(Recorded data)

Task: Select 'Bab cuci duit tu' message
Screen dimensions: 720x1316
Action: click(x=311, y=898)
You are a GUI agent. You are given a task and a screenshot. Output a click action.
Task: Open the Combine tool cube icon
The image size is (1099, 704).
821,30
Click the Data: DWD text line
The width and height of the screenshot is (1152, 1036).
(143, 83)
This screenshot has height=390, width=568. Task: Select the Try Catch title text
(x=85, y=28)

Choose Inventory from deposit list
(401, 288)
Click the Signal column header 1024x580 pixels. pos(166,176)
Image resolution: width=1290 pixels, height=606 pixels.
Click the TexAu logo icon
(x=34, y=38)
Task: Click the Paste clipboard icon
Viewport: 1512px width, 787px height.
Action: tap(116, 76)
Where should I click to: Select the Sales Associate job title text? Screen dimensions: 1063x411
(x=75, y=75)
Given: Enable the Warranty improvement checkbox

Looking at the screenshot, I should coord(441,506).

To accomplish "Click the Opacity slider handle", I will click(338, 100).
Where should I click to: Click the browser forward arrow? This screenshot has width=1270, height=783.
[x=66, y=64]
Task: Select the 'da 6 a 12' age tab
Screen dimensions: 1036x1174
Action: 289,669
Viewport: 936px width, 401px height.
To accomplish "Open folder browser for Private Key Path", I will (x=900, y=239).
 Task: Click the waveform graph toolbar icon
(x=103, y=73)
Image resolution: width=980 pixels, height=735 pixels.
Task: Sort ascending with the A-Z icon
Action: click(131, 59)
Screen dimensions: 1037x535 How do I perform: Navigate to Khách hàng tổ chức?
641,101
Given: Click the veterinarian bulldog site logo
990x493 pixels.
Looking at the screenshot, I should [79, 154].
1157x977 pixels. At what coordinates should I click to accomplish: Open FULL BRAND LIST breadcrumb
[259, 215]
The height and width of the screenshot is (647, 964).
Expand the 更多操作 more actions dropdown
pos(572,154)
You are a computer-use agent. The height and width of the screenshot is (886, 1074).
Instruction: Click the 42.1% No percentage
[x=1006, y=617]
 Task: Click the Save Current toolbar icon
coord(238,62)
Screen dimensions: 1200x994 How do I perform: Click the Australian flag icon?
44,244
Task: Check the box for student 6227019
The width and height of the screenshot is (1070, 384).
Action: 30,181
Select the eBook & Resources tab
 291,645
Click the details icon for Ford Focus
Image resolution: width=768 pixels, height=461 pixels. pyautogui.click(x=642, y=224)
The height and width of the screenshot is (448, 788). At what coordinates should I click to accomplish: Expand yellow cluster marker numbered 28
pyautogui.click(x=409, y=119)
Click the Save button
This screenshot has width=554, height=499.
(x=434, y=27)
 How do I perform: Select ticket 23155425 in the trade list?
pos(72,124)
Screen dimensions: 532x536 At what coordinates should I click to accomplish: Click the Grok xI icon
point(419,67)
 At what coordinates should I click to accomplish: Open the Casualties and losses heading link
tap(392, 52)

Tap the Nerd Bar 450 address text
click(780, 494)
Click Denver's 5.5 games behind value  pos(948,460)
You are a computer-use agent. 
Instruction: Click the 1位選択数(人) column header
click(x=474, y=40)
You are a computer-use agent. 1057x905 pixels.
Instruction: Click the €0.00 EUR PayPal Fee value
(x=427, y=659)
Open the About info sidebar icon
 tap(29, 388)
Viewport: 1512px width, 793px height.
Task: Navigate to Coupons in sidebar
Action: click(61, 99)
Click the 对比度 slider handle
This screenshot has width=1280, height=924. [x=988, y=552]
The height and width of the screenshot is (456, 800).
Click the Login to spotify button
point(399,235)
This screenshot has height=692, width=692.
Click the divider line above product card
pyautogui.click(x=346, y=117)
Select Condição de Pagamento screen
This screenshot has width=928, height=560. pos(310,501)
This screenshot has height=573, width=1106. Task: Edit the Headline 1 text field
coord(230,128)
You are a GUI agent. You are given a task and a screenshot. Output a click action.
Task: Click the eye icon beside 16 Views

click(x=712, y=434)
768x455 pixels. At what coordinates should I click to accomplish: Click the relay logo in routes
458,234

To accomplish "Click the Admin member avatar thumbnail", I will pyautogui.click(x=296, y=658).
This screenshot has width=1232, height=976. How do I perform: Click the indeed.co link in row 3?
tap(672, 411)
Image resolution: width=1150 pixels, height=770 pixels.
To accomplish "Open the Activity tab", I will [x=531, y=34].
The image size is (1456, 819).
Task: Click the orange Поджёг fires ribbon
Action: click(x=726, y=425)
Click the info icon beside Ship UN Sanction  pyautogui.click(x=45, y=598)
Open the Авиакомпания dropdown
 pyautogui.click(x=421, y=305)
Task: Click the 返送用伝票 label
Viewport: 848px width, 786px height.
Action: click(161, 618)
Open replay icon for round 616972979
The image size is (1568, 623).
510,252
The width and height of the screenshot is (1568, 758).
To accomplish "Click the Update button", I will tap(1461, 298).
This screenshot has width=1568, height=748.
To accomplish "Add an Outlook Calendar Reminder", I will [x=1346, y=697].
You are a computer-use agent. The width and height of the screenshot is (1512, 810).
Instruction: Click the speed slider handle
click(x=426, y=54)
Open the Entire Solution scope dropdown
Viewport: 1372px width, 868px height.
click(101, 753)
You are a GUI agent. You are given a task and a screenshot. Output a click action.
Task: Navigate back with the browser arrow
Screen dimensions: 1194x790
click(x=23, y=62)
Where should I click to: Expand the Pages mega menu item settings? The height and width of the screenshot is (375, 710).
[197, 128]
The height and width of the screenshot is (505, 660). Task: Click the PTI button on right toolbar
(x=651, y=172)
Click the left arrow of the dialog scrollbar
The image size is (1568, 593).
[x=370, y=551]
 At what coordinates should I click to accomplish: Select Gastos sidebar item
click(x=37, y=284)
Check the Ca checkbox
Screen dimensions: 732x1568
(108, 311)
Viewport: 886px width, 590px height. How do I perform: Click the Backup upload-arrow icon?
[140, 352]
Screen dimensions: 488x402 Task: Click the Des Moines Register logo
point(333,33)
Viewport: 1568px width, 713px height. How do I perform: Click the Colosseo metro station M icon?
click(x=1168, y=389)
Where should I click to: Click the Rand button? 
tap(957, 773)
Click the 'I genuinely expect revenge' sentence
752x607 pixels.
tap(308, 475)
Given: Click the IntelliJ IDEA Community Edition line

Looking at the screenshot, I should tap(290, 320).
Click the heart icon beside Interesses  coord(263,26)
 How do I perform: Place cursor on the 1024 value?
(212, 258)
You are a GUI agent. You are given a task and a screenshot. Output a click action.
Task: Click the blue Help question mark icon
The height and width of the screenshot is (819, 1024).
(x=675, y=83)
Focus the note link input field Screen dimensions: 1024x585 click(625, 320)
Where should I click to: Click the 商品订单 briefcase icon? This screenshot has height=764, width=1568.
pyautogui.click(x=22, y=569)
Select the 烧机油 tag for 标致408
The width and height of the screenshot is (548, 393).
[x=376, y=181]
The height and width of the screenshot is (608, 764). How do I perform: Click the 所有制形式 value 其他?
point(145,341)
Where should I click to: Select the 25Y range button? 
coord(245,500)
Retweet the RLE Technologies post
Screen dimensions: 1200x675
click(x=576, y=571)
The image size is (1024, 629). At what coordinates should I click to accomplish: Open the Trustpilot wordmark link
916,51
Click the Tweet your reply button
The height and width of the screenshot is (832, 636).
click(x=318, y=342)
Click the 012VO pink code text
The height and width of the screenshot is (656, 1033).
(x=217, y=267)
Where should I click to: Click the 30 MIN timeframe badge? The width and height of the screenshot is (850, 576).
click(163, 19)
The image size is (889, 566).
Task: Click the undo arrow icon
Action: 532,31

**WHAT IS NEEDED**
Write out all of the records once more, exactly.

**SOLUTION FOR THIS EXERCISE**
Task: Select 'Bab cuci duit tu' message
Screen dimensions: 720x1316
Action: click(x=311, y=898)
You are a GUI agent. You are given a task and a screenshot. Output a click action.
Task: Open the Combine tool cube icon
The image size is (1099, 704).
821,30
Click the Data: DWD text line
The width and height of the screenshot is (1152, 1036).
(143, 83)
This screenshot has height=390, width=568. Task: Select the Try Catch title text
(x=85, y=28)

Choose Inventory from deposit list
(401, 288)
Click the Signal column header 1024x580 pixels. pos(166,176)
Image resolution: width=1290 pixels, height=606 pixels.
Click the TexAu logo icon
(x=34, y=38)
Task: Click the Paste clipboard icon
Viewport: 1512px width, 787px height.
Action: tap(116, 76)
Where should I click to: Select the Sales Associate job title text? Screen dimensions: 1063x411
(x=75, y=75)
Given: Enable the Warranty improvement checkbox

Looking at the screenshot, I should coord(441,506).

To accomplish "Click the Opacity slider handle", I will click(338, 100).
Where should I click to: Click the browser forward arrow? This screenshot has width=1270, height=783.
[x=66, y=64]
Task: Select the 'da 6 a 12' age tab
Screen dimensions: 1036x1174
Action: 289,669
Viewport: 936px width, 401px height.
To accomplish "Open folder browser for Private Key Path", I will (x=900, y=239).
 Task: Click the waveform graph toolbar icon
(x=103, y=73)
Image resolution: width=980 pixels, height=735 pixels.
Task: Sort ascending with the A-Z icon
Action: click(131, 59)
Screen dimensions: 1037x535 How do I perform: Navigate to Khách hàng tổ chức?
641,101
Given: Click the veterinarian bulldog site logo
990x493 pixels.
Looking at the screenshot, I should [79, 154].
1157x977 pixels. At what coordinates should I click to accomplish: Open FULL BRAND LIST breadcrumb
[259, 215]
The height and width of the screenshot is (647, 964).
Expand the 更多操作 more actions dropdown
pos(572,154)
You are a computer-use agent. The height and width of the screenshot is (886, 1074).
Instruction: Click the 42.1% No percentage
[x=1006, y=617]
 Task: Click the Save Current toolbar icon
coord(238,62)
Screen dimensions: 1200x994 How do I perform: Click the Australian flag icon?
44,244
Task: Check the box for student 6227019
The width and height of the screenshot is (1070, 384).
Action: 30,181
Select the eBook & Resources tab
 291,645
Click the details icon for Ford Focus
Image resolution: width=768 pixels, height=461 pixels. pyautogui.click(x=642, y=224)
The height and width of the screenshot is (448, 788). At what coordinates should I click to accomplish: Expand yellow cluster marker numbered 28
pyautogui.click(x=409, y=119)
Click the Save button
This screenshot has width=554, height=499.
(x=434, y=27)
 How do I perform: Select ticket 23155425 in the trade list?
pos(72,124)
Screen dimensions: 532x536 At what coordinates should I click to accomplish: Click the Grok xI icon
point(419,67)
 At what coordinates should I click to accomplish: Open the Casualties and losses heading link
tap(392, 52)

Tap the Nerd Bar 450 address text
click(780, 494)
Click Denver's 5.5 games behind value  pos(948,460)
You are a computer-use agent. 
Instruction: Click the 1位選択数(人) column header
click(x=474, y=40)
You are a computer-use agent. 1057x905 pixels.
Instruction: Click the €0.00 EUR PayPal Fee value
(x=427, y=659)
Open the About info sidebar icon
 tap(29, 388)
Viewport: 1512px width, 793px height.
Task: Navigate to Coupons in sidebar
Action: click(61, 99)
Click the 对比度 slider handle
This screenshot has width=1280, height=924. [x=988, y=552]
The height and width of the screenshot is (456, 800).
Click the Login to spotify button
point(399,235)
This screenshot has height=692, width=692.
Click the divider line above product card
pyautogui.click(x=346, y=117)
Select Condição de Pagamento screen
This screenshot has width=928, height=560. pos(310,501)
This screenshot has height=573, width=1106. Task: Edit the Headline 1 text field
coord(230,128)
You are a GUI agent. You are given a task and a screenshot. Output a click action.
Task: Click the eye icon beside 16 Views

click(x=712, y=434)
768x455 pixels. At what coordinates should I click to accomplish: Click the relay logo in routes
458,234

To accomplish "Click the Admin member avatar thumbnail", I will pyautogui.click(x=296, y=658).
This screenshot has width=1232, height=976. How do I perform: Click the indeed.co link in row 3?
tap(672, 411)
Image resolution: width=1150 pixels, height=770 pixels.
To accomplish "Open the Activity tab", I will [x=531, y=34].
The image size is (1456, 819).
Task: Click the orange Поджёг fires ribbon
Action: click(x=726, y=425)
Click the info icon beside Ship UN Sanction  pyautogui.click(x=45, y=598)
Open the Авиакомпания dropdown
 pyautogui.click(x=421, y=305)
Task: Click the 返送用伝票 label
Viewport: 848px width, 786px height.
Action: click(161, 618)
Open replay icon for round 616972979
The image size is (1568, 623).
510,252
The width and height of the screenshot is (1568, 758).
To accomplish "Click the Update button", I will tap(1461, 298).
This screenshot has width=1568, height=748.
To accomplish "Add an Outlook Calendar Reminder", I will [x=1346, y=697].
You are a computer-use agent. The width and height of the screenshot is (1512, 810).
Instruction: Click the speed slider handle
click(x=426, y=54)
Open the Entire Solution scope dropdown
Viewport: 1372px width, 868px height.
click(101, 753)
You are a GUI agent. You are given a task and a screenshot. Output a click action.
Task: Navigate back with the browser arrow
Screen dimensions: 1194x790
click(x=23, y=62)
Where should I click to: Expand the Pages mega menu item settings? The height and width of the screenshot is (375, 710).
[197, 128]
The height and width of the screenshot is (505, 660). Task: Click the PTI button on right toolbar
(x=651, y=172)
Click the left arrow of the dialog scrollbar
The image size is (1568, 593).
[x=370, y=551]
 At what coordinates should I click to accomplish: Select Gastos sidebar item
click(x=37, y=284)
Check the Ca checkbox
Screen dimensions: 732x1568
(108, 311)
Viewport: 886px width, 590px height. How do I perform: Click the Backup upload-arrow icon?
[140, 352]
Screen dimensions: 488x402 Task: Click the Des Moines Register logo
point(333,33)
Viewport: 1568px width, 713px height. How do I perform: Click the Colosseo metro station M icon?
click(x=1168, y=389)
Where should I click to: Click the Rand button? 
tap(957, 773)
Click the 'I genuinely expect revenge' sentence
752x607 pixels.
tap(308, 475)
Given: Click the IntelliJ IDEA Community Edition line

Looking at the screenshot, I should tap(290, 320).
Click the heart icon beside Interesses  coord(263,26)
 How do I perform: Place cursor on the 1024 value?
(212, 258)
You are a GUI agent. You are given a task and a screenshot. Output a click action.
Task: Click the blue Help question mark icon
The height and width of the screenshot is (819, 1024).
(x=675, y=83)
Focus the note link input field Screen dimensions: 1024x585 click(625, 320)
Where should I click to: Click the 商品订单 briefcase icon? This screenshot has height=764, width=1568.
pyautogui.click(x=22, y=569)
Select the 烧机油 tag for 标致408
The width and height of the screenshot is (548, 393).
[x=376, y=181]
The height and width of the screenshot is (608, 764). How do I perform: Click the 所有制形式 value 其他?
point(145,341)
Where should I click to: Select the 25Y range button? 
coord(245,500)
Retweet the RLE Technologies post
Screen dimensions: 1200x675
click(x=576, y=571)
The image size is (1024, 629). At what coordinates should I click to accomplish: Open the Trustpilot wordmark link
916,51
Click the Tweet your reply button
The height and width of the screenshot is (832, 636).
click(x=318, y=342)
Click the 012VO pink code text
The height and width of the screenshot is (656, 1033).
(x=217, y=267)
Where should I click to: Click the 30 MIN timeframe badge? The width and height of the screenshot is (850, 576).
click(163, 19)
The image size is (889, 566).
Task: Click the undo arrow icon
Action: 532,31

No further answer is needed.